## QUESTIONS ON THE MATERIAL
(1) Answer each question about the court opinion excerpt below, using only what it states.
(a) Under subsection (d) of OCGA § 9-11-34, the confidentiality provided by which Code section shall not be deemed repealed?
(b) Under which Code section are the defendants held not to be immune from suit?
(c) Psychiatrists are expressly excepted from which Code section that lets a physician release information "on written authorization or other waiver by the patient"?
(2) Reproduce the part of the court opinion excerpt below between "The latter provision" and "(392 SE2d 286).", inclusive.

## SELECTED PASSAGE
2. There is an independent reason this case should not have gone to trial. If the psychiatrist relied on OCGA § 9-11-34 (c) (2) as he says, he would have noticed this cynosure: subsection (d) provides: “Confidentiality. The provisions of this Code section shall not be deemed to repeal the confidentiality provided by Code Section [ ] 37-3-166 concerning mental illness.” OCGA § 37-3-166 applies to private psychiatrists and clinics. See Mrozinski v. Pogue, 205 Ga. App. 731 (423 SE2d 405); Annandale at Suwanee v. Weatherly, 194 Ga. App. 803 (392 SE2d 27).

OCGA § 37-3-166 provides “no part of [a mental health patient’s clinical records] shall be released except” in specified instances, none of which includes a discovery request by an attorney. Other than certain instances involving the patient’s treatment, his “clinical records” (see OCGA § 37-3-1 (2)) may be released only: to an entity designated in writing by the patient or legal guardian (OCGA § 37-3-166 (2)); to the patient’s attorney if the attorney requests and the patient consents (id. at (5)); or in response to a valid subpoena or court order, “except for matters privileged under the laws of this state.” (Empha*900sis supplied.) Id. at (8).

The latter provision may mean these privileged records were not discoverable even in the face of an order to compel discovery in a civil suit. As to the “rare” instances in which a court order may override the privilege, see Bobo v. State, 256 Ga. 357, 360 (349 SE2d 690) and Aetna Cas. &c. Co. v. Ridgeview Institute, 194 Ga. App. 805, 806 (392 SE2d 286).

3. Defendants are not immune from suit under OCGA § 24-9-44, because Dr. Abel’s release of Jones’ records was not made “pursuant to laws requiring disclosure or pursuant to limited consent to disclosure.”

4. As a matter of law Jones did not waive his privilege. No waiver can be inferred from failure to object to a discovery request because privileged material is expressly outside the scope of discovery in the first place. OCGA § 9-11-34 (c) (2) and (d). Further, psychiatrists are expressly excepted from OCGA § 24-9-40, which permits a physician to release information “on written authorization or other waiver by the patient” and which provides for waiver to the extent the patient places his treatment or injuries at issue in any civil or criminal proceeding. See Wilson v. Bonner, 166 Ga. App. 9, 17 (303 SE2d 134), citing OCGA § 24-9-40 as an affirmative adjuration.

## SUPPLIED MATERIAL

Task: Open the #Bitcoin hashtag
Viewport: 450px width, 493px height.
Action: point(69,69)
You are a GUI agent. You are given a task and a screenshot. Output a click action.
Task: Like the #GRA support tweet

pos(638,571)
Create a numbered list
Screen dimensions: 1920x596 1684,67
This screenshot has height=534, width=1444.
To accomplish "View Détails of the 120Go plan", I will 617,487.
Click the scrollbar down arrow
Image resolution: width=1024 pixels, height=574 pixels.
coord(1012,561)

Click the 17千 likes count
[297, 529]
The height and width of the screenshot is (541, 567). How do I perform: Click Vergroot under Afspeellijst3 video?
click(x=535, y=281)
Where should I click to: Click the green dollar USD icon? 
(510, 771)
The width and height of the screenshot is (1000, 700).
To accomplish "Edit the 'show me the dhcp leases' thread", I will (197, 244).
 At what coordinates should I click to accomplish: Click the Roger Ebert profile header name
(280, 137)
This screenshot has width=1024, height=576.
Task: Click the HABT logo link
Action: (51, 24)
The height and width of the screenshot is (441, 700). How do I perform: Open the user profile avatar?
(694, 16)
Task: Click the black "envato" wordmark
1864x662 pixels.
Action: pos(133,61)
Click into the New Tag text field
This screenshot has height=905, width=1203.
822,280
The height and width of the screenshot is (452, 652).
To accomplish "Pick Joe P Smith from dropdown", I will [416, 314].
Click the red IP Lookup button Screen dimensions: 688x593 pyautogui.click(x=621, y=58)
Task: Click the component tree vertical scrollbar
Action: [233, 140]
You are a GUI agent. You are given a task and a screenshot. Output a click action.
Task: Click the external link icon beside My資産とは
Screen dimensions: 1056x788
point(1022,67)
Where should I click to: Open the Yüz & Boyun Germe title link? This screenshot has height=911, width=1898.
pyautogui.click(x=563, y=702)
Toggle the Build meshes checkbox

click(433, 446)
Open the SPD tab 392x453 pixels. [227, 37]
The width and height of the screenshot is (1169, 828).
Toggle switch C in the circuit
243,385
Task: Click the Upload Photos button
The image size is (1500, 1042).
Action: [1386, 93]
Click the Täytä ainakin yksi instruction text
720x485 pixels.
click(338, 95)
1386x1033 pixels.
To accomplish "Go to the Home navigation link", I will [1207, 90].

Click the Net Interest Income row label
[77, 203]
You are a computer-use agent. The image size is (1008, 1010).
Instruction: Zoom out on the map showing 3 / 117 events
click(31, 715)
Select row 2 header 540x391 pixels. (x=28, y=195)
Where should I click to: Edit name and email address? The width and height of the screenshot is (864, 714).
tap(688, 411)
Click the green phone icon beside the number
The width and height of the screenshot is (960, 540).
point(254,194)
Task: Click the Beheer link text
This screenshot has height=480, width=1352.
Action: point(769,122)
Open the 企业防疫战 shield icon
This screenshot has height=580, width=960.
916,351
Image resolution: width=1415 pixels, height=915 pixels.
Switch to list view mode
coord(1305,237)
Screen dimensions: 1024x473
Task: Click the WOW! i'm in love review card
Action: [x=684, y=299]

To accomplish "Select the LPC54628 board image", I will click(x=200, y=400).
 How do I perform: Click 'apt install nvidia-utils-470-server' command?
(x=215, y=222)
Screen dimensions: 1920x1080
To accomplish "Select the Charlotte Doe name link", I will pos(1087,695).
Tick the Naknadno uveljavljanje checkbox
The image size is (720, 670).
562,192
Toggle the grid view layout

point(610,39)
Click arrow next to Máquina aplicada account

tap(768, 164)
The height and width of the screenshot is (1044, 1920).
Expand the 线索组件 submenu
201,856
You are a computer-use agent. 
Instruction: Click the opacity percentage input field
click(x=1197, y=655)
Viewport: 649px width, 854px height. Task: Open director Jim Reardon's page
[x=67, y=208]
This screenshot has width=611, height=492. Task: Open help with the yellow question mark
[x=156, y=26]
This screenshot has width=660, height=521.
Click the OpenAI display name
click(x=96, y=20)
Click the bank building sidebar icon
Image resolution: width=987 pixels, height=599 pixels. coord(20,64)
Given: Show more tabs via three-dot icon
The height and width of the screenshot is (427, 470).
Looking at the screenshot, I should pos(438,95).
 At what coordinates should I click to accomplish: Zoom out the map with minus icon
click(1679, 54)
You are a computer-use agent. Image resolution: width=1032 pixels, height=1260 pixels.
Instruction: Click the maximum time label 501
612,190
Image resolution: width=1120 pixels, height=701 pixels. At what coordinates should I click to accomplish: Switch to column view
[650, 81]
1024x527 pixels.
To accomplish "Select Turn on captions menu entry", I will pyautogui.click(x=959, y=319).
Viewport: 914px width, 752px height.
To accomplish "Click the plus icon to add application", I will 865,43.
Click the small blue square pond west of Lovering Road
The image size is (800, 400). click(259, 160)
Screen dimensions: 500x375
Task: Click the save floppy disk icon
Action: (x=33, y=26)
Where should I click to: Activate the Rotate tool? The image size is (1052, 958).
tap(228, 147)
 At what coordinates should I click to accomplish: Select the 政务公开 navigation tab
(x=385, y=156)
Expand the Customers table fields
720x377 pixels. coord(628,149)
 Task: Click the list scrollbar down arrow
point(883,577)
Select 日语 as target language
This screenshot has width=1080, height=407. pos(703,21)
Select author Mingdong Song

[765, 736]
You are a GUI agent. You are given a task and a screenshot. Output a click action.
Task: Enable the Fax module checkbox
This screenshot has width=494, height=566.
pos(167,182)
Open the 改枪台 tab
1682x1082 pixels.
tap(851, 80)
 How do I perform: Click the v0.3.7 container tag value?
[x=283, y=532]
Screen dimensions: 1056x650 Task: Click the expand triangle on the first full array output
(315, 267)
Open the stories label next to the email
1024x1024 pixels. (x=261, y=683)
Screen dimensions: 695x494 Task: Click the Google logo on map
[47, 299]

## TASK-BY-TASK SOLUTIONS
(1)
(a) OCGA § 37-3-166
(b) OCGA § 24-9-44
(c) OCGA § 24-9-40

(2)
The latter provision may mean these privileged records were not discoverable even in the face of an order to compel discovery in a civil suit. As to the “rare” instances in which a court order may override the privilege, see Bobo v. State, 256 Ga. 357, 360 (349 SE2d 690) and Aetna Cas. &c. Co. v. Ridgeview Institute, 194 Ga. App. 805, 806 (392 SE2d 286).